**What is required**
Each line of the data must reappear exactly in your answer, with no images included.

══ Data ══

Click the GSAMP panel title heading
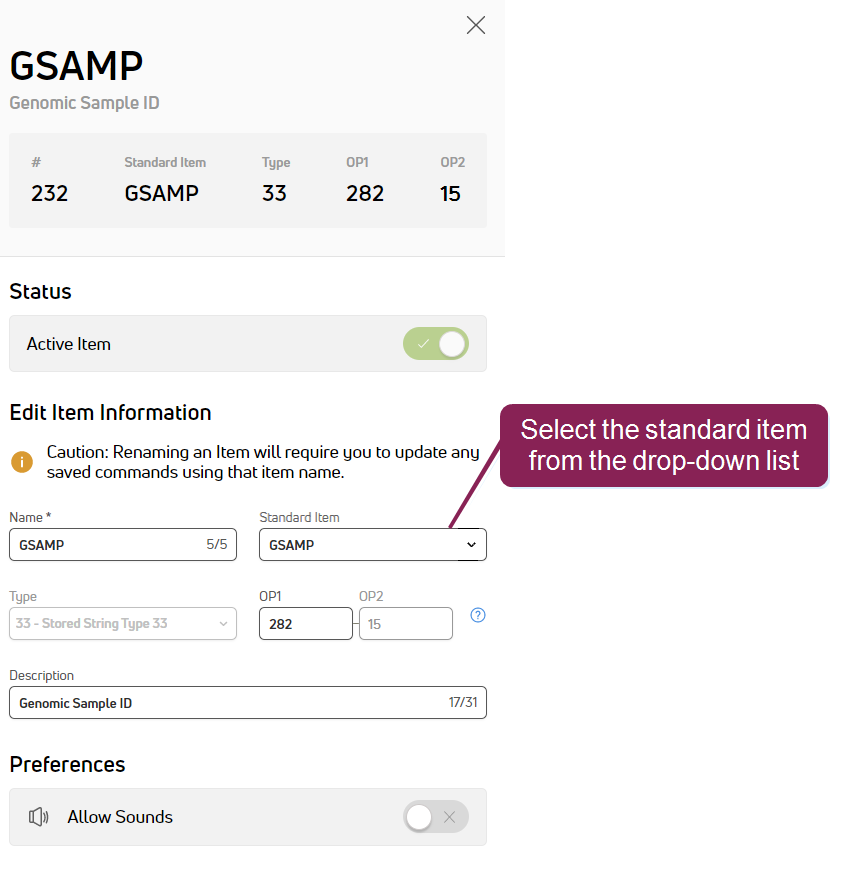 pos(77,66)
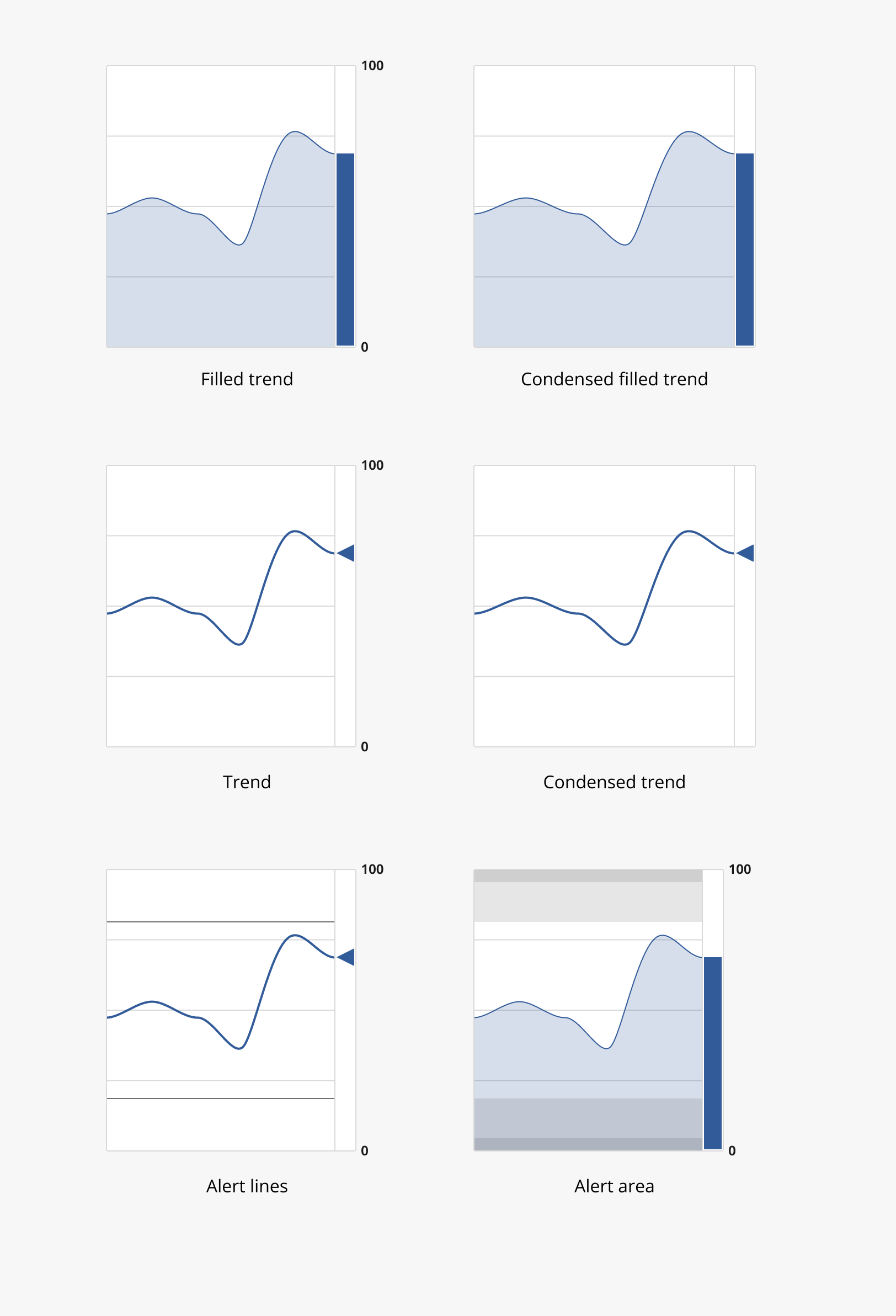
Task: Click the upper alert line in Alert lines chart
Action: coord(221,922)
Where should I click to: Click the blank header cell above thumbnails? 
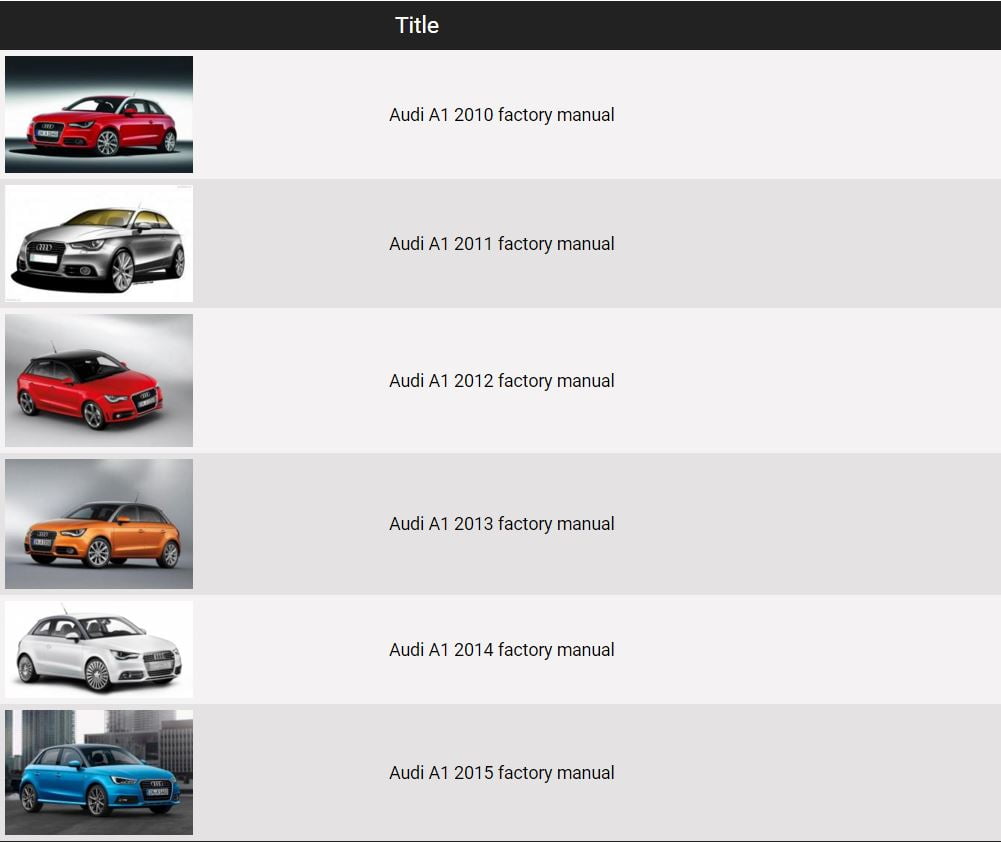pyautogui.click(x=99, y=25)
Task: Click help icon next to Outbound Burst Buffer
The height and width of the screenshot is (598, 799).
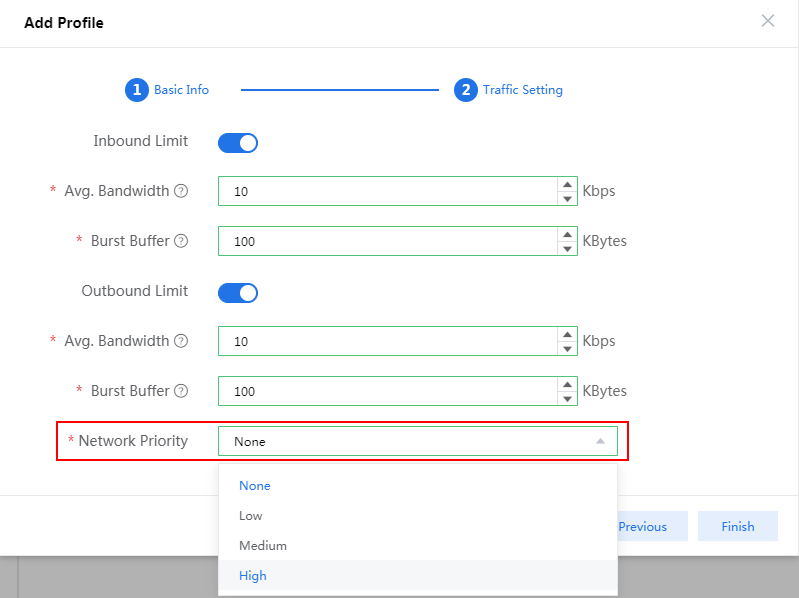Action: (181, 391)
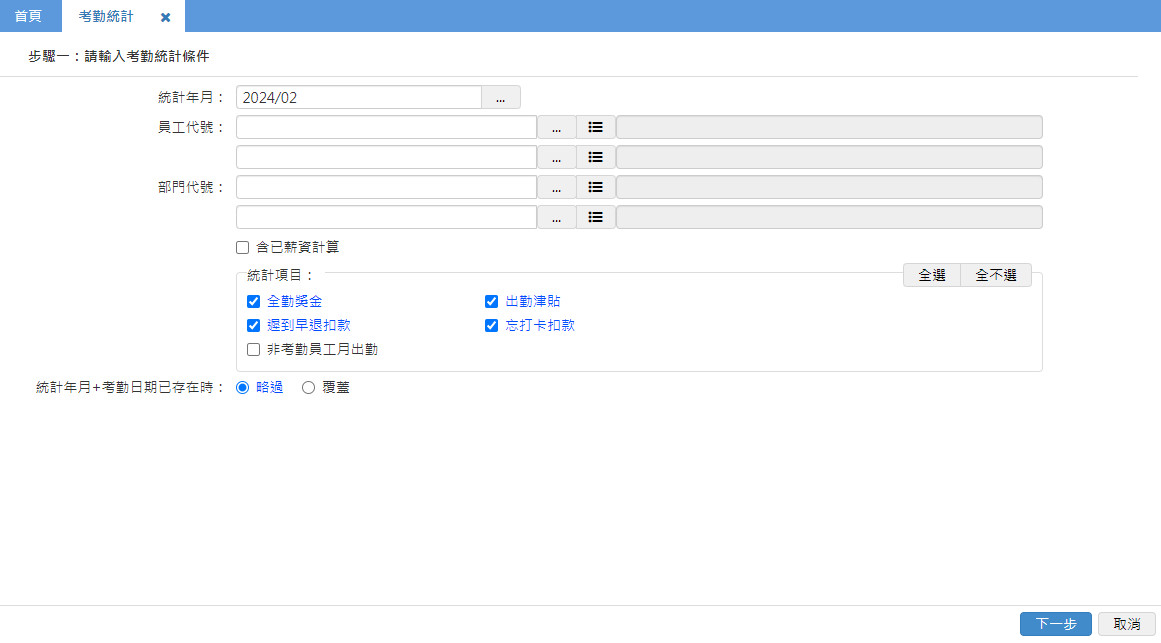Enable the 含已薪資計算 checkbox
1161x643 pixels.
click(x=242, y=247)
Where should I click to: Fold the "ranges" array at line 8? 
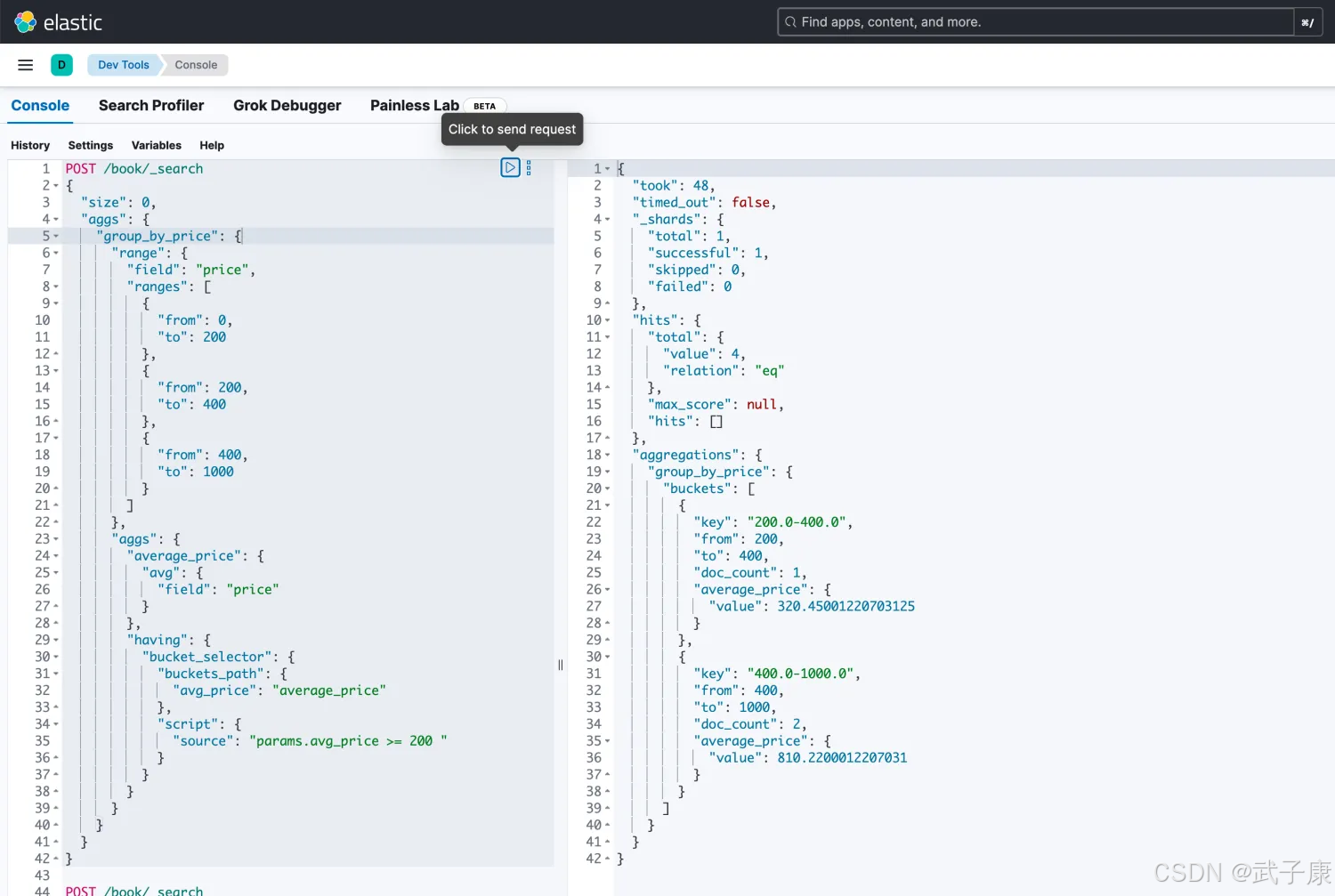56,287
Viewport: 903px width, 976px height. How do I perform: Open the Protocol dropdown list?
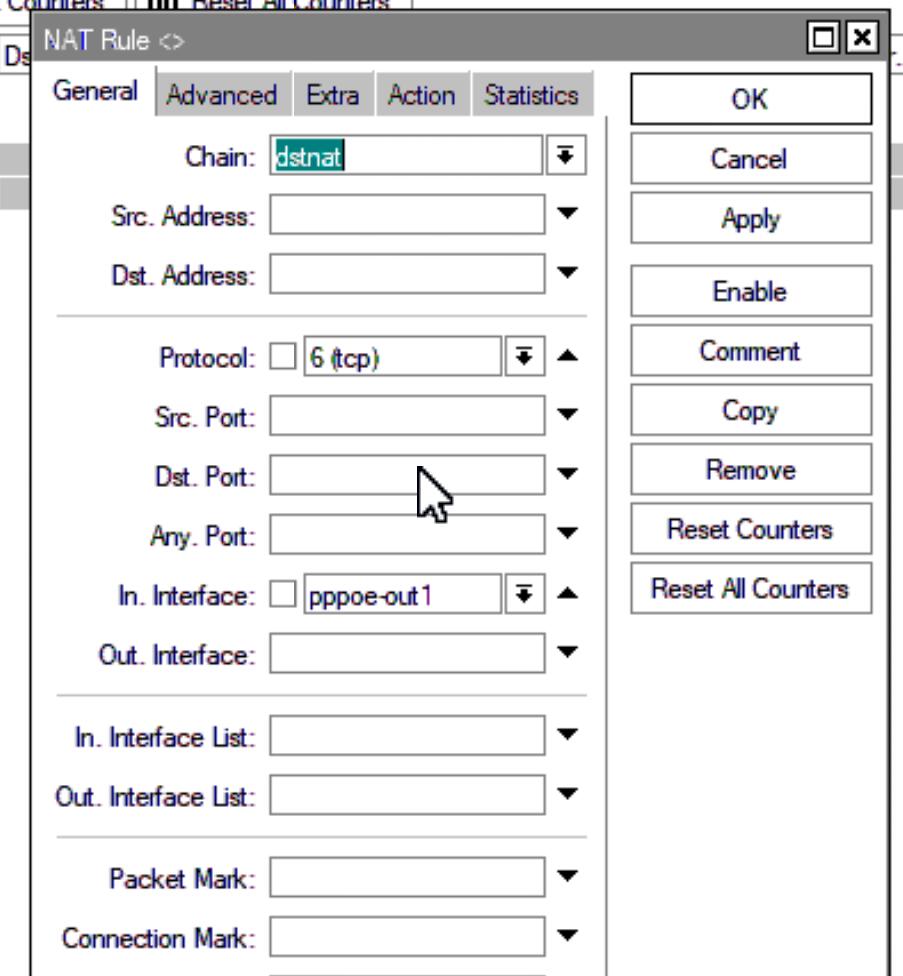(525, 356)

═══

**Exercise result**
Click the GSAMP panel title heading
 pos(77,66)
Task: Click the upper alert line in Alert lines chart
Action: coord(221,922)
Where should I click to: Click the blank header cell above thumbnails? 
pyautogui.click(x=99, y=25)
Task: Click help icon next to Outbound Burst Buffer
The height and width of the screenshot is (598, 799).
Action: (181, 391)
Enable the 含已薪資計算 checkbox
1161x643 pixels.
click(x=242, y=247)
Where should I click to: Fold the "ranges" array at line 8? 
56,287
Viewport: 903px width, 976px height. How do I perform: Open the Protocol dropdown list?
(525, 356)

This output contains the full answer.